Cryo-forum: A framework for orientation recovery with uncertainty measure with the application in cryo-EM image analysis

In single-particle cryo-electron microscopy (cryo-EM), the efficient determination of orientation parameters for 2D projection images poses a significant challenge yet is crucial for reconstructing 3D structures. This task is complicated by the high noise levels present in the cryo-EM datasets, which often include outliers, necessitating several time-consuming 2D clean-up processes. Recently, solutions based on deep learning have emerged, offering a more streamlined approach to the traditionally laborious task of orientation estimation. These solutions often employ amortized inference, eliminating the need to estimate parameters individually for each image. However, these methods frequently overlook the presence of outliers and may not adequately concentrate on the components used within the network. This paper introduces a novel approach that uses a 10-dimensional feature vector to represent the orientation and applies a Quadratically-Constrained Quadratic Program to derive the predicted orientation as a unit quaternion, supplemented by an uncertainty metric. Furthermore, we propose a unique loss function that considers the pairwise distances between orientations, thereby enhancing the accuracy of our method. Finally, we also comprehensively evaluate the design choices involved in constructing the encoder network, a topic that has not received sufficient attention in the literature. Our numerical analysis demonstrates that our methodology effectively recovers orientations from 2D cryo-EM images in an end-to-end manner. Importantly, the inclusion of uncertainty quantification allows for direct clean-up of the dataset at the 3D level. Lastly, we package our proposed methods into a user-friendly software suite named cryo-forum, designed for easy accessibility by the developers.

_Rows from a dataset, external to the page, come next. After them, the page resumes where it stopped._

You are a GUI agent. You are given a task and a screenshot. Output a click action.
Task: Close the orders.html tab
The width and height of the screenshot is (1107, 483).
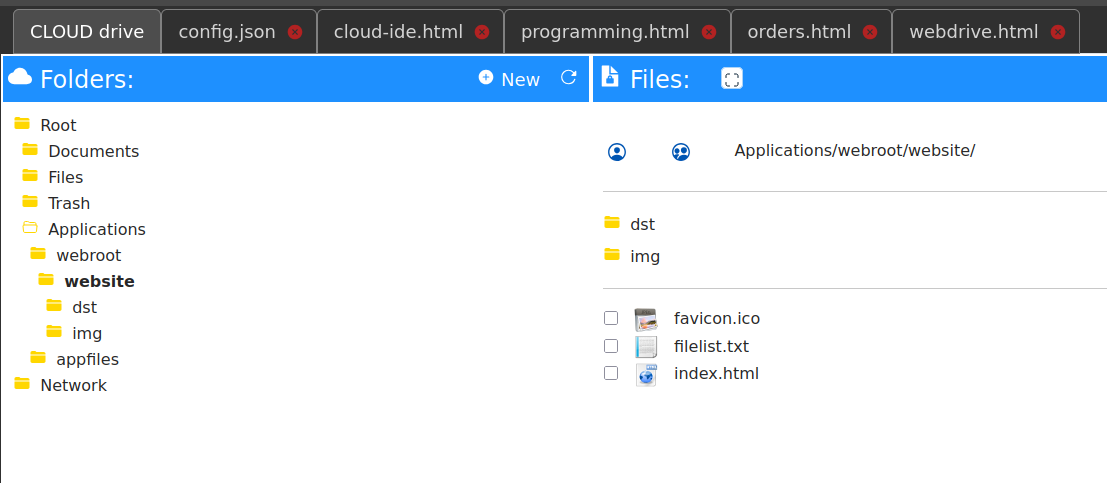click(x=871, y=32)
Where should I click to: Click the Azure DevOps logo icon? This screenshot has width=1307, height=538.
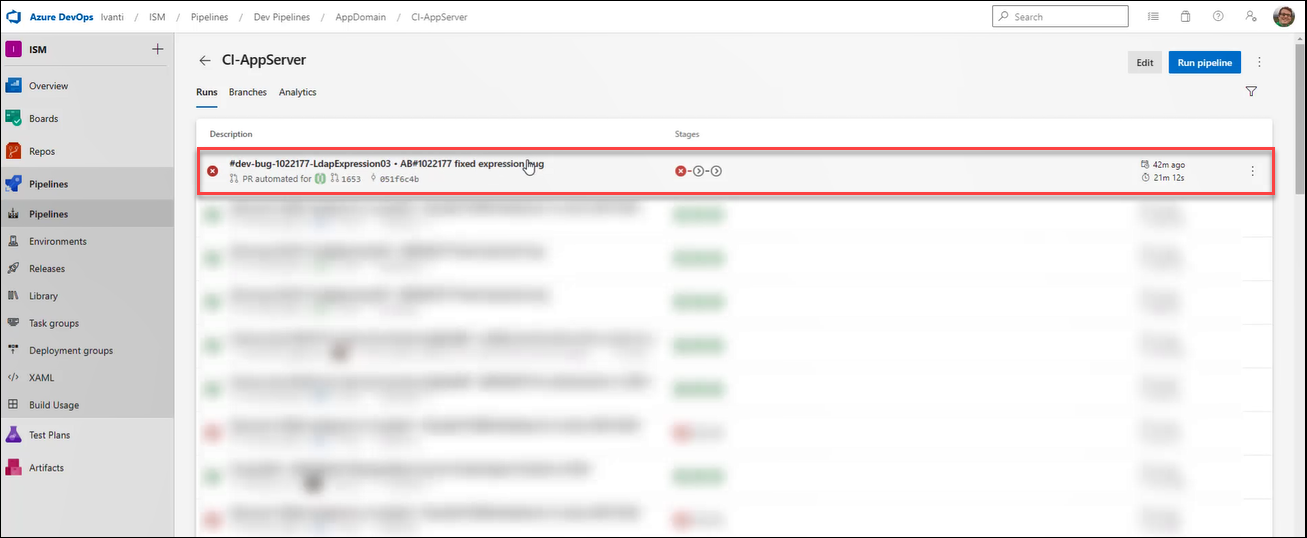15,17
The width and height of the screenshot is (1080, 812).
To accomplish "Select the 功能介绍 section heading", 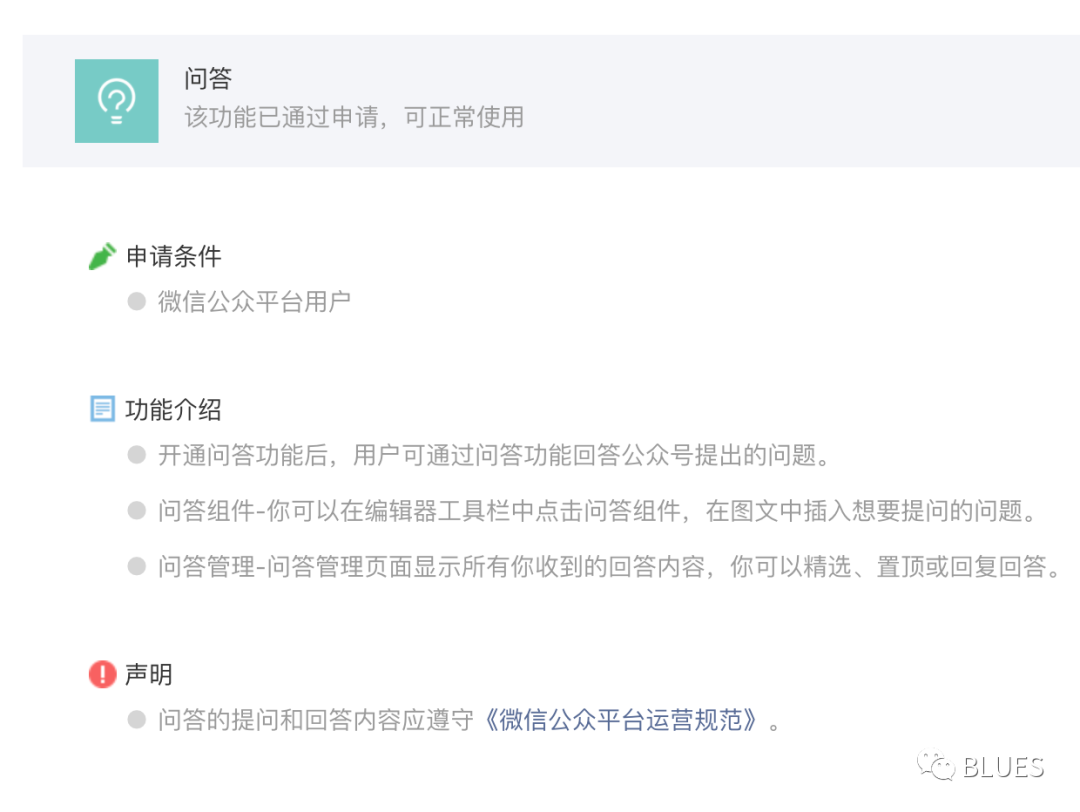I will click(x=174, y=409).
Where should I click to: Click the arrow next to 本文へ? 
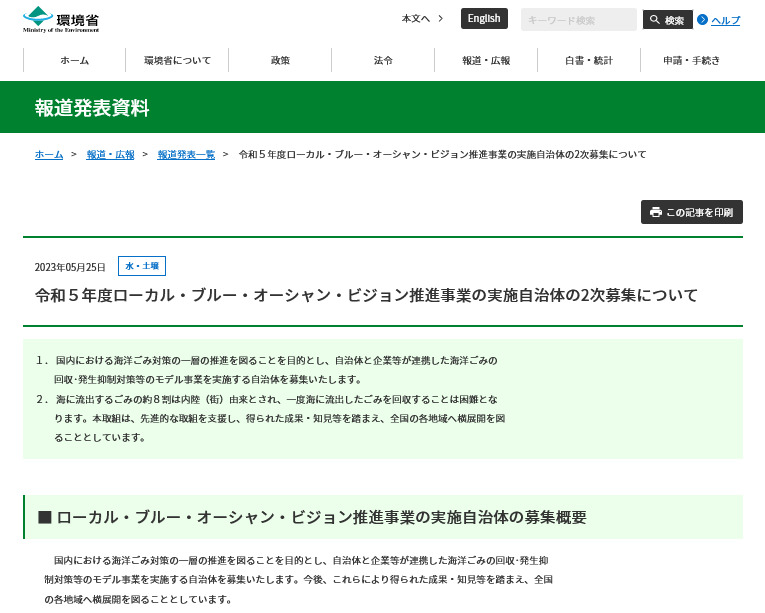440,19
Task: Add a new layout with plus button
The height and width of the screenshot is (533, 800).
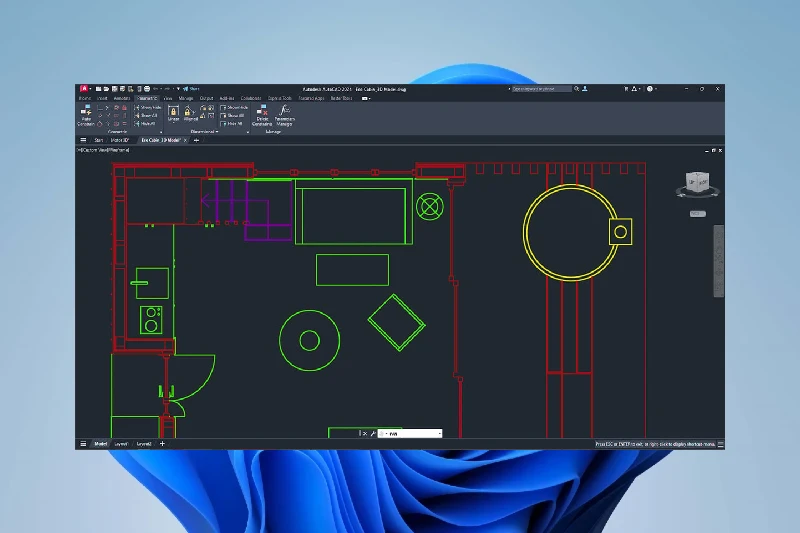Action: [x=162, y=443]
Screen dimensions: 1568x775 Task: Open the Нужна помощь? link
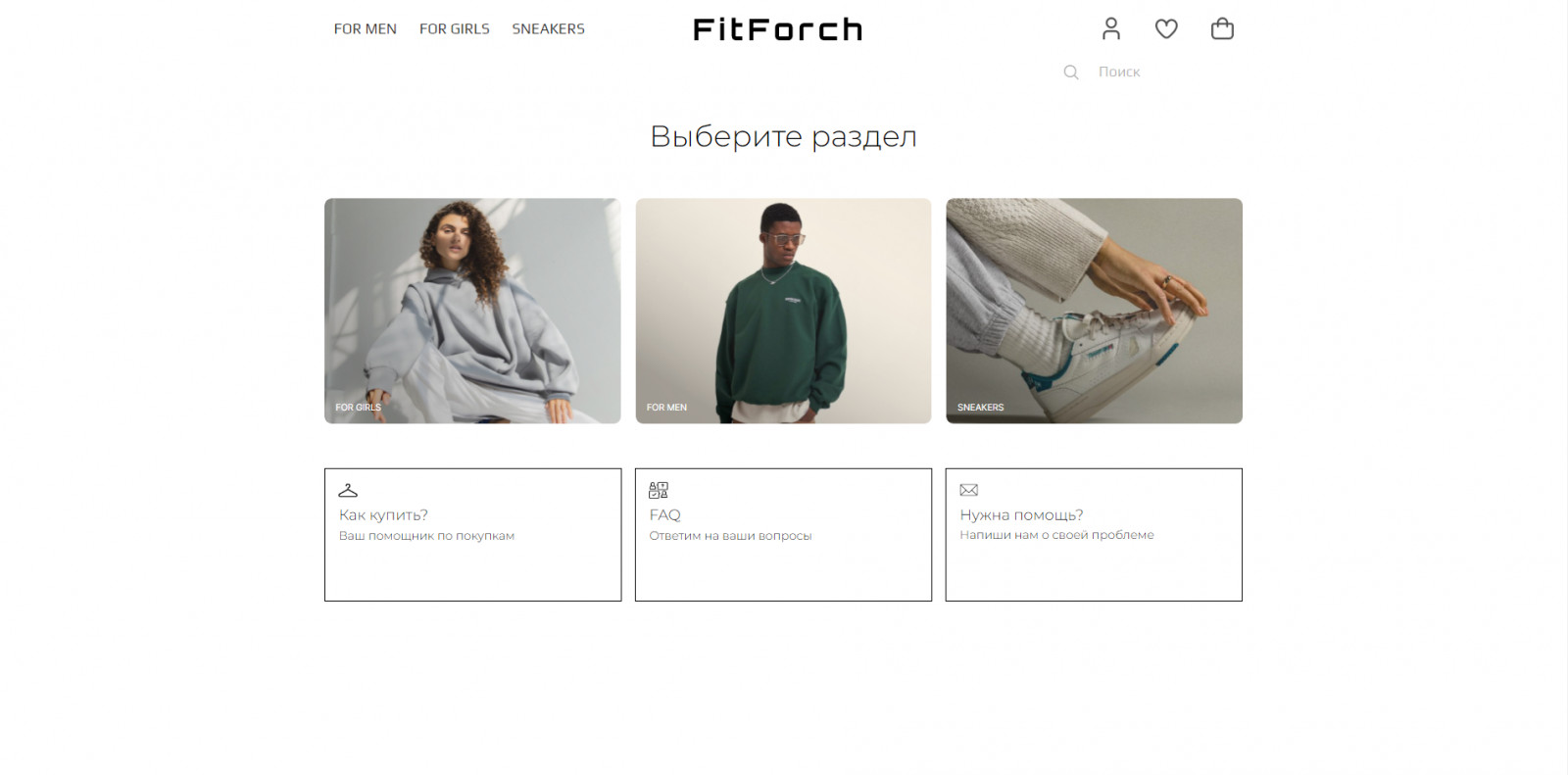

翻译：在单粒子冷冻电子显微镜（cryo-EM）中，高效确定二维投影图像的取向参数是一项重大挑战，但对于三维结构重建至关重要。由于冷冻电镜数据集通常存在高噪声水平且包含异常值，该任务变得复杂，需要多次耗时的二维清理过程。近年来，基于深度学习的解决方案出现，为传统繁重的取向估计任务提供了更简化的方法。这些方案通常采用摊销推理，无需为每张图像单独估计参数。然而，这些方法常忽略异常值的存在，且可能未能充分关注网络内部使用的组件。本文提出一种新颖方法，使用10维特征向量表示取向，并应用二次约束二次规划将预测取向推导为单位四元数，同时辅以不确定性度量。此外，我们提出一种独特的损失函数，考虑取向之间的成对距离，从而提升方法精度。最后，我们还全面评估了编码器网络构建中的设计选择，该主题在文献中尚未得到充分关注。我们的数值分析表明，该方法能以端到端方式从二维冷冻电镜图像中有效恢复取向。重要的是，不确定性量化的引入允许在三维层面直接清理数据集。最后，我们将所提方法打包为一个用户友好的软件套件，命名为cryo-forum，旨在便于开发者轻松使用。